Energy & Environment

Dem governors call for strong ozone rule

Regulators should write a stringent new surface-level ozone rule that follows “sound science and settled law,” five Democratic governors said in a letter to Environmental Protection Agency (EPA) Administrator Gina McCarthy. 

The governors — Jerry Brown (Calif.), Maggie Hassan (N.H.), Jay Inslee (Wash.), Dannel Malloy (Conn.) and Peter Shumlin (Vt.) — praised the 45-year-old Clean Air Act for improving public health, but they said EPA’s current ozone rule isn’t strong enough to do that in the future. 

{mosads}“The 2008 primary ozone standard is inadequate to protect public health,” the governors wrote in a Friday letter. “We urge you to finalize the proposed ozone standards in a timely manner that reflects sound science and settled law.”

The EPA is finalizing a rule to tighten its ozone standard from 75 parts per billion to 65 or 70 parts per billion. 

The agency has said the new standards will protect public health, especially among children, the elderly and those with respiratory issues. But opponents of the rule, especially Republicans and manufacturers, say the standards will be expensive to implement and could lead to job losses. 

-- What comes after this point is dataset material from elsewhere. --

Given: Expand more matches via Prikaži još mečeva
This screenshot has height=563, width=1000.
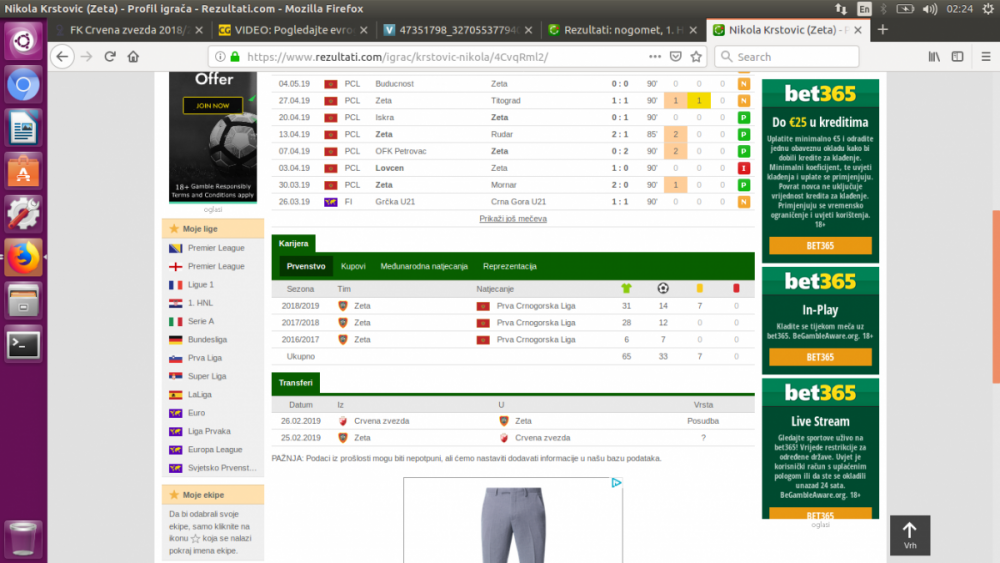Looking at the screenshot, I should [512, 218].
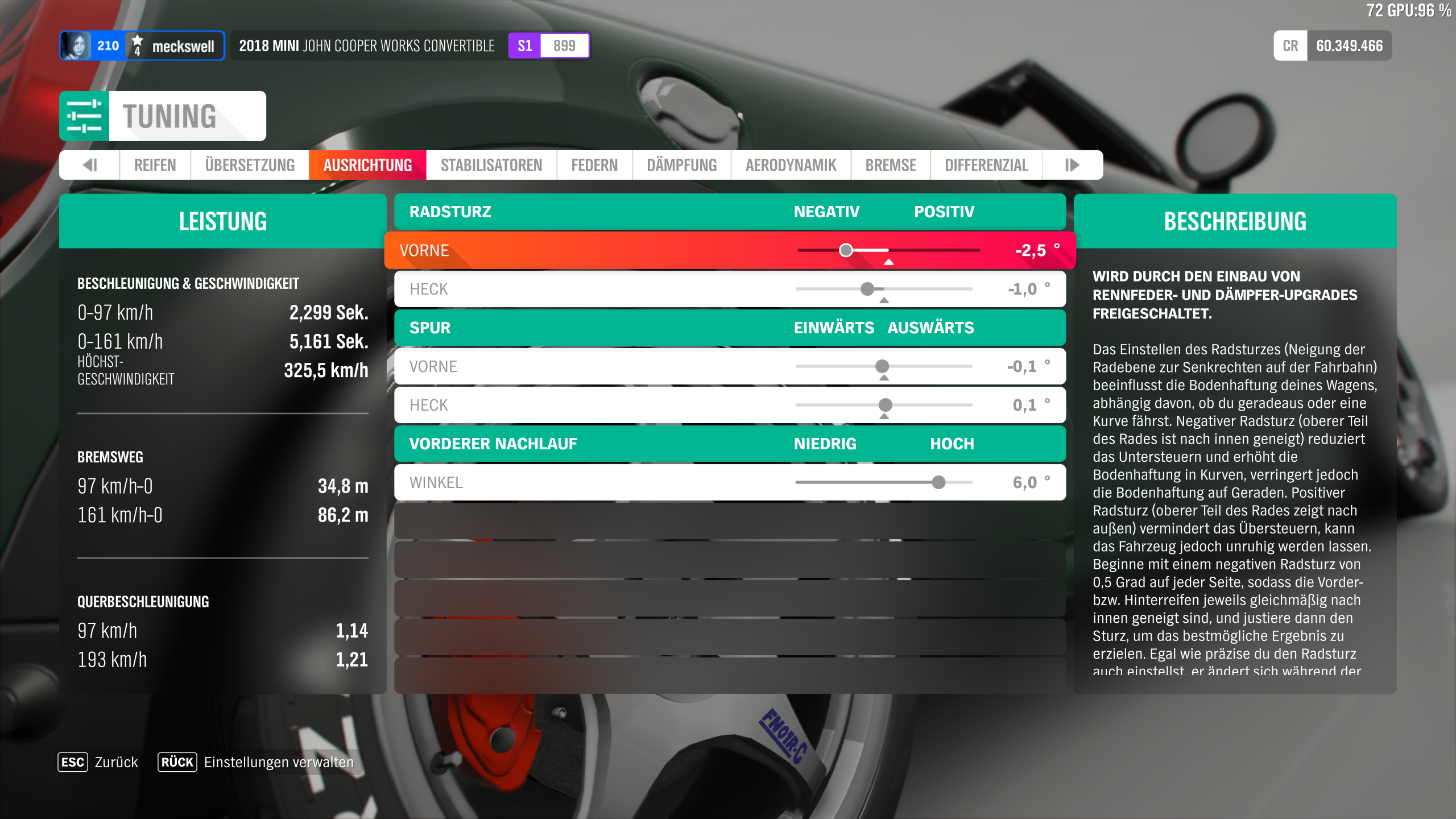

In their letter, the governors tried to rebut that argument, saying Clean Air Act regulations have “saved hundreds of thousands of lives and generated trillions of dollars in economic benefits to our nation.”

“Compliance with national ambient air quality standards has consistently proven less costly and more beneficial than either its critics or supporters predicted,” they wrote. “The health and environmental benefits associated with cleaner air continue to outweigh the costs of achieving those standards.”

Republicans have launched a legislative assault on the rule, introducing bills to block the EPA by taking the regulatory power out of its hands, forcing it to consider cost when writing pollution rules and delaying new regulations until counties can comply with the current ones.